Stated problem
Output the lines from the one containing "You are a GUI agent. The screenshot is 618×772." through the one containing "Attendees (270, 144)" exactly as they appear, including both of those lines and leaving out the pictures.

****************************************

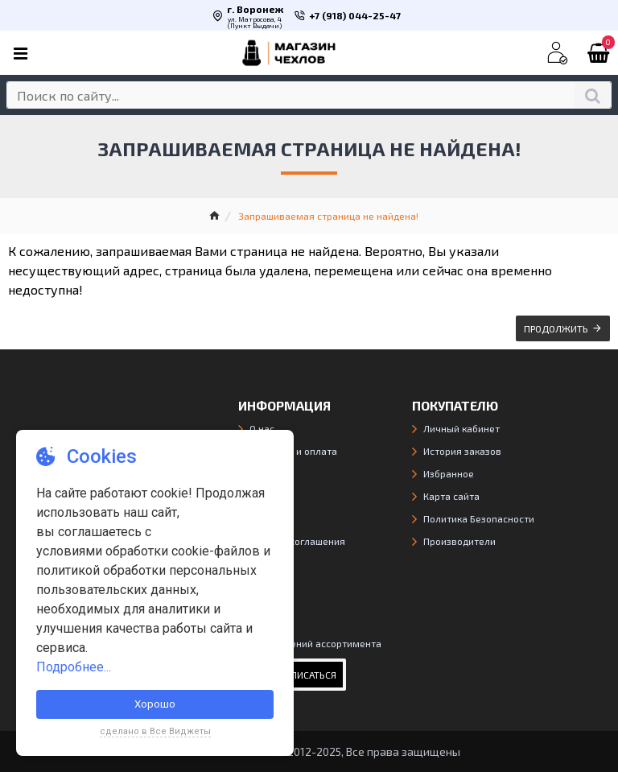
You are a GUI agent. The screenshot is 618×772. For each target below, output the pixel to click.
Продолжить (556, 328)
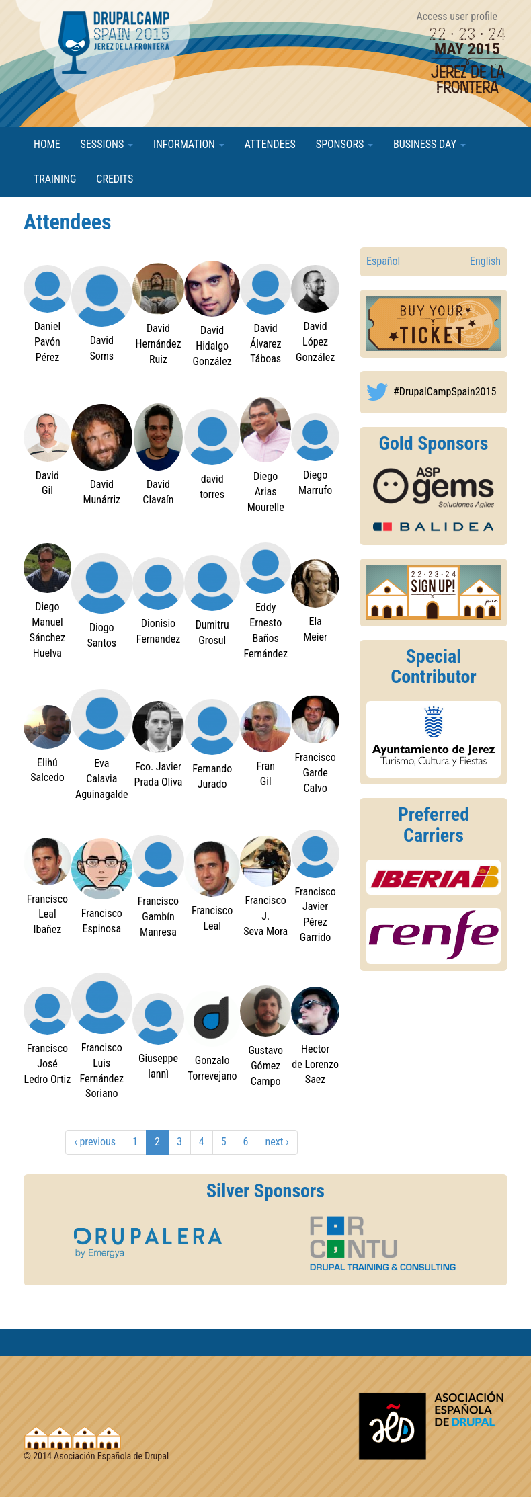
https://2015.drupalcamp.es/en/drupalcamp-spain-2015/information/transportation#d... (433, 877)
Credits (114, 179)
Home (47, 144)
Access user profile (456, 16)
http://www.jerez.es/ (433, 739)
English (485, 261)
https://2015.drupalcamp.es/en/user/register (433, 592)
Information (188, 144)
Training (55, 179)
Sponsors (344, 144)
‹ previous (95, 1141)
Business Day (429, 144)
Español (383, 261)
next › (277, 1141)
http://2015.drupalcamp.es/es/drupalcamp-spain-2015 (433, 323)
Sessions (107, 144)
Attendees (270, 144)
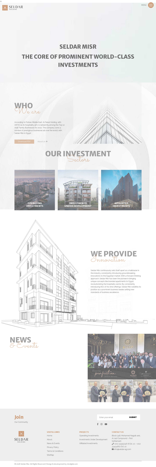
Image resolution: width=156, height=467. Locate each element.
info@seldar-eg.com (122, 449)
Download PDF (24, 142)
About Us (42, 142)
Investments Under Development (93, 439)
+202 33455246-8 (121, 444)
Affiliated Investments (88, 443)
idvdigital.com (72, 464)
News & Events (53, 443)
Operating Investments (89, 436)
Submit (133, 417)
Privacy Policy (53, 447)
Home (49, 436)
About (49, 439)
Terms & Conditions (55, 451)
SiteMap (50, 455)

****************************************

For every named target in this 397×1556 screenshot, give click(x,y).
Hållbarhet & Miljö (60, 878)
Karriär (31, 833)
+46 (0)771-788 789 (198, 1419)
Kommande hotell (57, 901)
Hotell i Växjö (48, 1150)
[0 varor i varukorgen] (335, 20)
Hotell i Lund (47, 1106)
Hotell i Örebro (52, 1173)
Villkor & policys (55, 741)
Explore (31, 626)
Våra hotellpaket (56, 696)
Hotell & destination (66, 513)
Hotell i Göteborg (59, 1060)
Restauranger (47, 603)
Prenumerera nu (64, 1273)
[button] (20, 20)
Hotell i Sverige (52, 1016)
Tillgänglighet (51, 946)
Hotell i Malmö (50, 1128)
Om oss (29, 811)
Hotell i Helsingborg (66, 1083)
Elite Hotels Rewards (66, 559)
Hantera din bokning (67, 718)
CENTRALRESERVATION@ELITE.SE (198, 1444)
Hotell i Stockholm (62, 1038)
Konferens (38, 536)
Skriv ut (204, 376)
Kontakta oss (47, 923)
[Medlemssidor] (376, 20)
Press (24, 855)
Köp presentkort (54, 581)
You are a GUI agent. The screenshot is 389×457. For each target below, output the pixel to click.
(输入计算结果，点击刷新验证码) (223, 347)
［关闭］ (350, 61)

****************************************

Solution for this exercise
You are a GUI agent. The screenshot is 618×772. For each target below, output the pixel to click.
Продолжить (556, 328)
https://2015.drupalcamp.es/en/drupalcamp-spain-2015/information/transportation#d... (433, 877)
Credits (114, 179)
Home (47, 144)
Access user profile (456, 16)
http://www.jerez.es/ (433, 739)
English (485, 261)
https://2015.drupalcamp.es/en/user/register (433, 592)
Information (188, 144)
Training (55, 179)
Sponsors (344, 144)
‹ previous (95, 1141)
Business Day (429, 144)
Español (383, 261)
next › (277, 1141)
http://2015.drupalcamp.es/es/drupalcamp-spain-2015 (433, 323)
Sessions (107, 144)
Attendees (270, 144)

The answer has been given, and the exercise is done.